A vereadora Áurea Carolina justificou sua decisão ao dizer que não houve tempo para analisar o parecer do relator, publicado apenas nesta terça-feira (10/10) à noite, e nem as três emendas propostas por Mateus Simões. “O parecer foi protocolado ontem à noite com as emendas e a gente não teve tempo para analisar. Já temos uma posição contrária ao projeto por princípios. Mas, a gente queria fazer uma discussão mais qualificada, com tempo e com a mobilização da sociedade civil. Não pode ser de um dia para o outro”, disse Áurea.

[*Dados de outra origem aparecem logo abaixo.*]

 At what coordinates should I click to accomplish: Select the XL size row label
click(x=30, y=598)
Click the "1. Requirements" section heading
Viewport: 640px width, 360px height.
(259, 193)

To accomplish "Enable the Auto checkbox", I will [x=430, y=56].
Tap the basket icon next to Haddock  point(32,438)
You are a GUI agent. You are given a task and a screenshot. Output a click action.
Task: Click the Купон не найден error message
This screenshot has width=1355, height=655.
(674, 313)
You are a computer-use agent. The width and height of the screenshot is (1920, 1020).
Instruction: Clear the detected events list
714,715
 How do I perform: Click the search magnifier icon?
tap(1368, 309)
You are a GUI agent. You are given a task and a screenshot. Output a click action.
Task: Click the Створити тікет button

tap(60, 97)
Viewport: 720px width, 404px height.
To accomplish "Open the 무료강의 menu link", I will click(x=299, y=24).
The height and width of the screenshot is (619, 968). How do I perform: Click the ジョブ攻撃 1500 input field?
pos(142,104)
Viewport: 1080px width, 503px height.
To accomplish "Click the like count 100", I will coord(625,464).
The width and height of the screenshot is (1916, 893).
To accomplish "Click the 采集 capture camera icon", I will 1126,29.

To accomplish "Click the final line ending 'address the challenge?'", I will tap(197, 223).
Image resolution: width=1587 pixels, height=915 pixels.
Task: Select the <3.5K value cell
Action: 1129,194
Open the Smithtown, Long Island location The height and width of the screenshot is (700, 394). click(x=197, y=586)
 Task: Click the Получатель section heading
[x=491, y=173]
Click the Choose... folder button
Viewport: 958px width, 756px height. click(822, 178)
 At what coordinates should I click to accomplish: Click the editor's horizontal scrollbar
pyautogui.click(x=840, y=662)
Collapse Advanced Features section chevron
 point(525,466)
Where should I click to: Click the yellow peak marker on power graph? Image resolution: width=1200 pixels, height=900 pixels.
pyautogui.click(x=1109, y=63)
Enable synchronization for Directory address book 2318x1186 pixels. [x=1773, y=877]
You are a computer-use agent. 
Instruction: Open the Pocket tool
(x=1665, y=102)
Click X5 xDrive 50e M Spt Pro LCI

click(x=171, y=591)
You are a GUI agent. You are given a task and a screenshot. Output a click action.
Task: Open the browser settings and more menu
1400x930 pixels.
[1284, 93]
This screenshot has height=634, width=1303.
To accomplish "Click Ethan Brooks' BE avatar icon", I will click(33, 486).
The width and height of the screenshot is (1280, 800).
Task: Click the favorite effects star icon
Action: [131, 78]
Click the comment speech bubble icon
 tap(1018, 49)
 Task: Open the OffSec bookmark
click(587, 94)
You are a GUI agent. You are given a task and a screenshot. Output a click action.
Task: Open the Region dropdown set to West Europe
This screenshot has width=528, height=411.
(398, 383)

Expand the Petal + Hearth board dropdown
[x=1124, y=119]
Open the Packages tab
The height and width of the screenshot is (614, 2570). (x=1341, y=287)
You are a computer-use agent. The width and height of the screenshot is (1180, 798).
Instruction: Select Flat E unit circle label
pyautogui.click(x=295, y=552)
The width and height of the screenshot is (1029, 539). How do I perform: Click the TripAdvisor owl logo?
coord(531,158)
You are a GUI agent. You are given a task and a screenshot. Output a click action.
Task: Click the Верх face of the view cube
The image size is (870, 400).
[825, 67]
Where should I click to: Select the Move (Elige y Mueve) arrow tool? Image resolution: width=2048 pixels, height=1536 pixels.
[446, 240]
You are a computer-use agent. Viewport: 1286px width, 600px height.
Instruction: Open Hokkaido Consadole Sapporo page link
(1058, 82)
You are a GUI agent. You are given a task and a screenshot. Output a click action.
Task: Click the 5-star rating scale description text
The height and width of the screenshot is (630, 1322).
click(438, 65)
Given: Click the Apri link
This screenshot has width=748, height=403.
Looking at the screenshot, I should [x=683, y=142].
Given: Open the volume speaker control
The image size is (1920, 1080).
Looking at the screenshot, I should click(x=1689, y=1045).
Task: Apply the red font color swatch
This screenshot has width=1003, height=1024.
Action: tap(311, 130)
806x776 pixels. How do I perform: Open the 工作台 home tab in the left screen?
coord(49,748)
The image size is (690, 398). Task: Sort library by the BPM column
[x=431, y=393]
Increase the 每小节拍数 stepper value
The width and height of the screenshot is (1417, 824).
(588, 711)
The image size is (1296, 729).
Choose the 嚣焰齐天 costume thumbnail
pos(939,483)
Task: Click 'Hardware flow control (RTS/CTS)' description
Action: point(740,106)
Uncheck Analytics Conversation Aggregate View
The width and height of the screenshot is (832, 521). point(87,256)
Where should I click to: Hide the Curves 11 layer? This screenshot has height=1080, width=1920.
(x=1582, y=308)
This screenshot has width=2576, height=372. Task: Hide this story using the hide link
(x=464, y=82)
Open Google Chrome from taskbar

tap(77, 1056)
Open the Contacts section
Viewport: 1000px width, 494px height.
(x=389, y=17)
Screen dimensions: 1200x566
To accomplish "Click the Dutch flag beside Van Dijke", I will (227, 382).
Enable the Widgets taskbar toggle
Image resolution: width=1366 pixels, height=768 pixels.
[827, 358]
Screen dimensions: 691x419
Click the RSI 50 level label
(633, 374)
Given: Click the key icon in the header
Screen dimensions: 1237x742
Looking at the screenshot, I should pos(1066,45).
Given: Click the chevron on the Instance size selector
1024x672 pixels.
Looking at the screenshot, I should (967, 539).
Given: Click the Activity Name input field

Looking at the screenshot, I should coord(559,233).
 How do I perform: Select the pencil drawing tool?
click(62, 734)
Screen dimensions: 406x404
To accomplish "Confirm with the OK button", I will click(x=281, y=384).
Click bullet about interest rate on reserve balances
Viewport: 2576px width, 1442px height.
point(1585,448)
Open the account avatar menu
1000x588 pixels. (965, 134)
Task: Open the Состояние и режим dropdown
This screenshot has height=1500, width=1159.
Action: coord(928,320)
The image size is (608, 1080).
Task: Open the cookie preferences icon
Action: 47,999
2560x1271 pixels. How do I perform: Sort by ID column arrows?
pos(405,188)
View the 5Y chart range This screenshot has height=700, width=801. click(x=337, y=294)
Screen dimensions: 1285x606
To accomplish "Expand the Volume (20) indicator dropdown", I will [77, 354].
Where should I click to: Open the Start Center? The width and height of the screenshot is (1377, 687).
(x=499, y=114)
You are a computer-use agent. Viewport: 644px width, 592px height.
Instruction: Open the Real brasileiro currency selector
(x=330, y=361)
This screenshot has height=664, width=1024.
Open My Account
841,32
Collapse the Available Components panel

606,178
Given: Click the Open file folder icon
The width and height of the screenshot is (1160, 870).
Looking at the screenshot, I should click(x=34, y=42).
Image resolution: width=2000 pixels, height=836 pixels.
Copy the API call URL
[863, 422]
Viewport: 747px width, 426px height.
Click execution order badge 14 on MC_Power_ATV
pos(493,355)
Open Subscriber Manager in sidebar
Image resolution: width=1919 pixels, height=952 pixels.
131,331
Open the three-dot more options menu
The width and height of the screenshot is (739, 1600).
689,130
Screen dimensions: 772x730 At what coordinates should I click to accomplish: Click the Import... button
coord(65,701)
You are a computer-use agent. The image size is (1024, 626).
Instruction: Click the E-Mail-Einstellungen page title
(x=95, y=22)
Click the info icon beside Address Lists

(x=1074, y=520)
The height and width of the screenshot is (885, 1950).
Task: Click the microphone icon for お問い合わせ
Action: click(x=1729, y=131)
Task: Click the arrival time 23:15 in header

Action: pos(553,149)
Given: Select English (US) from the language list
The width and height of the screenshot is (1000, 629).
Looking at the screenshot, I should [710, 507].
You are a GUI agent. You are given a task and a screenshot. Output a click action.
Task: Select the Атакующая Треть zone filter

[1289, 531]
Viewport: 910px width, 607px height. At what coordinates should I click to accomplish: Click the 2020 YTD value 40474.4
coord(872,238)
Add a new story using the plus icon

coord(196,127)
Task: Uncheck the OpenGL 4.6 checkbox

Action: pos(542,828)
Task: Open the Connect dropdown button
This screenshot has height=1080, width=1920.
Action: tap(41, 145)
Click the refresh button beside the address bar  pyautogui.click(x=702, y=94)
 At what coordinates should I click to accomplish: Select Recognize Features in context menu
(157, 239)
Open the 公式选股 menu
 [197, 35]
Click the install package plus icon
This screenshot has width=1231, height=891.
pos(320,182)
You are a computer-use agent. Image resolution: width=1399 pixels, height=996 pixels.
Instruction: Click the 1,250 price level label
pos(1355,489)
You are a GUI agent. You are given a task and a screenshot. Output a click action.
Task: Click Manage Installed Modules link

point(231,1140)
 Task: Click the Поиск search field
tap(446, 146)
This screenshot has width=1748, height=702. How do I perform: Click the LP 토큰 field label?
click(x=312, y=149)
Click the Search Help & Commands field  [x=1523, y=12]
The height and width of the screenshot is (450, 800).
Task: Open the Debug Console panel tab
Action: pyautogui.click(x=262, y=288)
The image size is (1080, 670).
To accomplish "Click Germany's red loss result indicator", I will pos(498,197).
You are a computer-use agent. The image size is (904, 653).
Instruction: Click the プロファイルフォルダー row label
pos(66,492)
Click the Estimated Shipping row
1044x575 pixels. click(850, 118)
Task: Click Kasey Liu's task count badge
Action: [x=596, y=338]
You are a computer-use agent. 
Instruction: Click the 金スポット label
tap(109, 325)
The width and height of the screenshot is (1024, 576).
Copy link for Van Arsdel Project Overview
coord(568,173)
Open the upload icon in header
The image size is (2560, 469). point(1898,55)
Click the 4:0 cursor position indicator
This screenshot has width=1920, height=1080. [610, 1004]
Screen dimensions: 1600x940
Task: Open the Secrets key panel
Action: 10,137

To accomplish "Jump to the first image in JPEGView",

O vereador Mateus Simões, a favor do projeto, disse que esperava pela manobra regimental dos vereadores contrários ao PL, mas que a ação “não vai inviabilizar a discussão”. Ele explicou as três alterações que propôs ao PL 274/2017, como a restrição para a aplicação do Escola Sem Partido apenas em escolas públicas — diferente da redação original do projeto de Fernando Borja (PTdoB), que previa a implementação da proposta em toda a rede de ensino da capital.
“Alterei a redação do artigo primeiro porque é o artigo que fala sobre educação em toda a cidade de Belo Horizonte. Mas, na verdade, só podemos legislar sobre a educação pública. Então, o PL só vale para escolas infantis, de ensino fundamental e médio, mas públicas. As privadas e o ensino superior, obviamente ficam de fora”, disse.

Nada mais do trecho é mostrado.